Durant ces journées, les jeunes - il faut être âgé de moins de 27 ans au 31 décembre prochain, avec une incorporation prévue le 16 septembre - sont mis en contact direct avec les divers aspects de la profession militaire.

Un groupe de 37 "postulants" sous-officiers a ainsi rejoint le camp militaire Roi Albert de Marche-en-Famenne, où ils découvrent des disciplines comme le tir - sur simulateur - au fusil d'assaut ou la lecture de cartes au sein du 1er/3e bataillon de Lanciers, avec deux bivouacs nocturnes à la clé.

Une "initiation" similaire - que les militaires toutes langues confondues ont baptisée KMD (pour "kennismakingsdagen") - se déroule pour les candidats sous-officiers néerlandophones au sein de l'autre grande garnison de la composante Terre à Bourg-Léopold (Limbourg).

Il s'agit de faire découvrir aux jeunes postulants les principes de base de leur future fonction, a résumé le chef de corps des Lanciers, le lieutenant-colonel Stéphane Maréchal, à l'agence Belga.

Cette année, parmi les 2.035 places ouvertes à l'armée - dont 600 pour des sous-officiers -, 108 sont réservées à ces cadres intermédiaires au sein des unités de manoeuvre (cinq bataillons) et para-commando (deux bataillons).
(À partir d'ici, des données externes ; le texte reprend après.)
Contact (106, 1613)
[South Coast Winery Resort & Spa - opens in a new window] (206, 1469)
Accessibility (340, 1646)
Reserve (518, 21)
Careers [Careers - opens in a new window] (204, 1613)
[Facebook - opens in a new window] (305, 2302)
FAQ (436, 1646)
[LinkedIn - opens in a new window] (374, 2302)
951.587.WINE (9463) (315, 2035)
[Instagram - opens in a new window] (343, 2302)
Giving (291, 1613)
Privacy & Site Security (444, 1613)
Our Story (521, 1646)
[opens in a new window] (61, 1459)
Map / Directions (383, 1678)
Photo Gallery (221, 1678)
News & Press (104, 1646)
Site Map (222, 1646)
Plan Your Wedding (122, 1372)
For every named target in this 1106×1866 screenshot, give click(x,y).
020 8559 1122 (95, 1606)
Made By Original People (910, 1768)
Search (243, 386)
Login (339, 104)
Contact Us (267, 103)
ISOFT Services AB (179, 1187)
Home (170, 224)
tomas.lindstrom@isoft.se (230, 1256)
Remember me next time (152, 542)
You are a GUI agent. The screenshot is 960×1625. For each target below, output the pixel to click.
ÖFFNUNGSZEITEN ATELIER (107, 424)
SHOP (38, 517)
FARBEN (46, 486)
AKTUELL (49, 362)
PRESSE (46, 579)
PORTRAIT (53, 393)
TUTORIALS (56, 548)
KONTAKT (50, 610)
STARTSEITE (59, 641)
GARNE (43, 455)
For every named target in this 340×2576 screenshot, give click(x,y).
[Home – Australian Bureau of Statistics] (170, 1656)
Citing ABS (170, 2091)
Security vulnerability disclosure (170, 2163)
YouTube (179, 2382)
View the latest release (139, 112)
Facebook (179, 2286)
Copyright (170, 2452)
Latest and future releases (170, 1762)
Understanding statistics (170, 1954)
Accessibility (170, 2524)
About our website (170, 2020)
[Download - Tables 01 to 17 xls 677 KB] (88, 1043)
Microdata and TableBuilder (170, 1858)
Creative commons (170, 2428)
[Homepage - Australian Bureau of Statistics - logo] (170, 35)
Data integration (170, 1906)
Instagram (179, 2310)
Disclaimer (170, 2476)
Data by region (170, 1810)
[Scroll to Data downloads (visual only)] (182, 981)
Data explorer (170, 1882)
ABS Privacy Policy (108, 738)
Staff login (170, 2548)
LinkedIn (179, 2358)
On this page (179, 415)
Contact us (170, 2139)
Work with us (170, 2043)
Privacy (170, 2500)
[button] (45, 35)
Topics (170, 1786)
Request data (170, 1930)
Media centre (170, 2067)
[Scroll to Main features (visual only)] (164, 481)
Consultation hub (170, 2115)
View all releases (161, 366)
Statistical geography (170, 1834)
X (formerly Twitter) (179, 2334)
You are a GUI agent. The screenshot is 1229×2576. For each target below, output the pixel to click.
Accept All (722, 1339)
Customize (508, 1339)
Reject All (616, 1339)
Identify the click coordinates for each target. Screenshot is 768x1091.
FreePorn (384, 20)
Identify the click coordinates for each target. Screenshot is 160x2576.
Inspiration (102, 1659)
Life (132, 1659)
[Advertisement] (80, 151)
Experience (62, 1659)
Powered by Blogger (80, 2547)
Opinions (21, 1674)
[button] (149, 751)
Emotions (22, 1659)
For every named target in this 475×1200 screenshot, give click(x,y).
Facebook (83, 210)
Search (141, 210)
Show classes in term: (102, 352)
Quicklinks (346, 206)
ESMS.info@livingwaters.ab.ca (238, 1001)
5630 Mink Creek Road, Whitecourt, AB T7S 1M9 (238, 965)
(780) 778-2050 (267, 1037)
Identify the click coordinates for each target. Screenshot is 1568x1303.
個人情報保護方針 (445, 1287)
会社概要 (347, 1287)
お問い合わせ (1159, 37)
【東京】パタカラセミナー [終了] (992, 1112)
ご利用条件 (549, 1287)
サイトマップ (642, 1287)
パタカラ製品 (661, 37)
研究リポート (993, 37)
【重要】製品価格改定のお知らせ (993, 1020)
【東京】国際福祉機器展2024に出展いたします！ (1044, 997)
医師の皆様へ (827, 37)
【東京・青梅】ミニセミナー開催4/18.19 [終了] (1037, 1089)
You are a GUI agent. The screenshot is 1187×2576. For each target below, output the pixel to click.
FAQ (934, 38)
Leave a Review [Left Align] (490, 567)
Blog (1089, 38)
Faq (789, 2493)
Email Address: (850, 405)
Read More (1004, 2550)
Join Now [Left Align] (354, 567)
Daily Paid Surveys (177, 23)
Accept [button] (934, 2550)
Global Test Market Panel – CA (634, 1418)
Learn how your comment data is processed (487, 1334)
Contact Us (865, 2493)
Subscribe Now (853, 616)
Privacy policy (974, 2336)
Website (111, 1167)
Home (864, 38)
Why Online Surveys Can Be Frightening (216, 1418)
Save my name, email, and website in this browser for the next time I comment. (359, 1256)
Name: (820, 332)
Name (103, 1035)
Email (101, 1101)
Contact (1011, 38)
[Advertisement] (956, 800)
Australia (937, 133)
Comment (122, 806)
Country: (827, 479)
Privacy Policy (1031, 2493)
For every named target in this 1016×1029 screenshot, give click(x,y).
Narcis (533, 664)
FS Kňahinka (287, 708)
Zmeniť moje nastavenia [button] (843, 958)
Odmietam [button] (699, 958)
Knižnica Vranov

Ces journées d'initiation sont organisées afin de lutter contre les "départs précoces" chez les jeunes candidats - une attrition qui peut atteindre les 35% en cours de formation, selon le commandant Jean Ory, du bureau de recrutement de Marche-en-Famenne.

Les participants ont déjà passé les tests d'admission.

"Il faut une réelle motivation au départ", a souligné le commandant Ory, rappelant que l'armée recherchait des personnes dotées d'une bonne condition physique, d'esprit d'équipe, de qualité de leader, résistantes au stress et capables de vivre dans des conditions rustiques".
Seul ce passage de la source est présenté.